> _TEXT PROVIDED_
BEGIN

If your child has a celiac disease or a wheat allergy, you will need to cut all sources of wheat out of his meals. Focus on foods that are naturally wheat or gluten-free and keep an eye out for wheat hiding in common processed foods to prepare the best healthy, wheat-free meals for your family.

Why Wheat-Free

Some children have celiac disease, an auto-immune disorder. Children with celiac disease cannot eat gluten, a protein found in wheat. The small intestine treats the gluten as an invader, setting off an immune response that can cause digestive distress, damage to the intestine and can prevent the absorption of nutrients. Some children may be allergic to other proteins in wheat, such as albumin, globulin or gliadin. Some parents of autistic children have also used a wheat-free diet to help control symptoms, although a 2010 study suggested that a wheat-free diet did not help improve autism symptoms.

END

> _WORK TO COMPLETE_
1. Duplicate a section of the text about wheat-free meals for children, beginning at the words "Why Wheat-Free" and stopping after the words "improve autism symptoms.".
2. Pick up the text about wheat-free meals for children after its final sentence and continue writing it.

> _DATA SECTION_
BEGIN

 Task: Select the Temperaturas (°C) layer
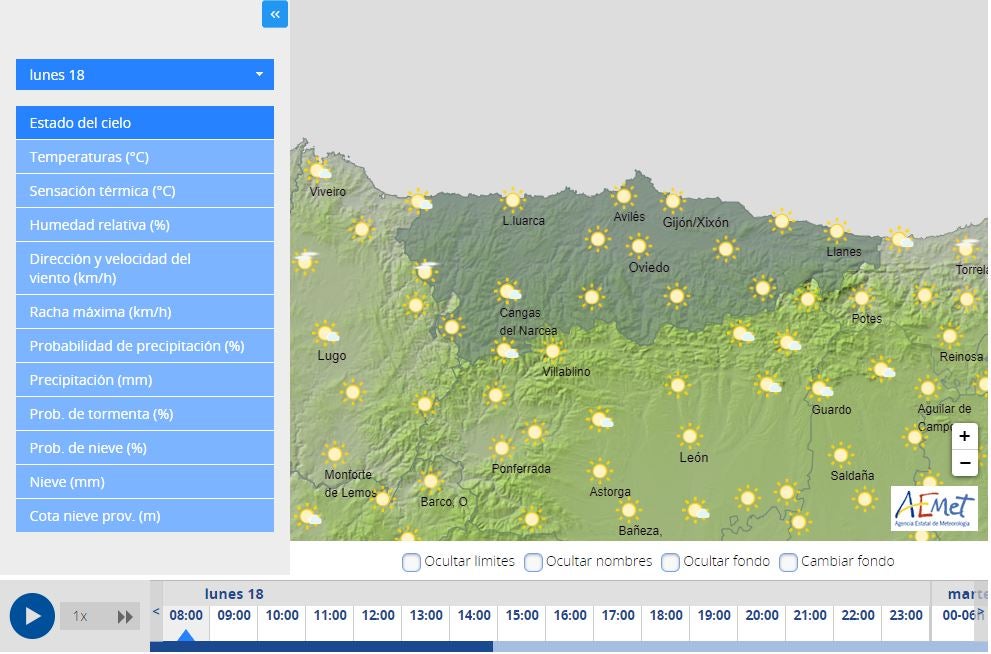[x=145, y=156]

END

> _ANSWERS PER TASK_
1.
Why Wheat-Free

Some children have celiac disease, an auto-immune disorder. Children with celiac disease cannot eat gluten, a protein found in wheat. The small intestine treats the gluten as an invader, setting off an immune response that can cause digestive distress, damage to the intestine and can prevent the absorption of nutrients. Some children may be allergic to other proteins in wheat, such as albumin, globulin or gliadin. Some parents of autistic children have also used a wheat-free diet to help control symptoms, although a 2010 study suggested that a wheat-free diet did not help improve autism symptoms.

2.
Naturally Wheat-Free

Fortunately for parents who want to prepare wheat-free meals for their children, a number of foods are naturally wheat-free. Fresh or frozen fruits and vegetables do not contain wheat. Meat, such as chicken or beef, is wheat-free as long as it not dipped in bread crumbs or batter. A child who sticks to a wheat-free diet has a number of grains to choose from. Rice, both brown and white, is wheat-free as is corn, which is used to make taco shells, tortillas and grits. Beans, milk and other dairy products are also wheat-free.

Hidden Wheat

When you start a child on a wheat-free diet, you’ll have to be diligent in keeping an eye out for sneaky wheat in certain products. Wheat, or in some cases, just gluten, is often added to salad dressings and marinades. It’s commonly found in soy sauce, so look for a wheat-free variety. It can also hide in canned soups, some lunch meats and certain candies. Look for varieties that specifically state that they are wheat or gluten-free.

Wheat-Free Baking

Although the gluten found in wheat gives bread and other baked goods a certain chewiness and texture, it’s possible to bake treats and breads using a mix of wheat-free flours. You may be able to find a flour mixture designed for gluten-free baking or you can combine several flours to make your own. Wheat-free flours include potato, corn, rice and chickpea flours. You’ll probably need to add xanthan gum to the flour mixture to imitate the chewiness of gluten.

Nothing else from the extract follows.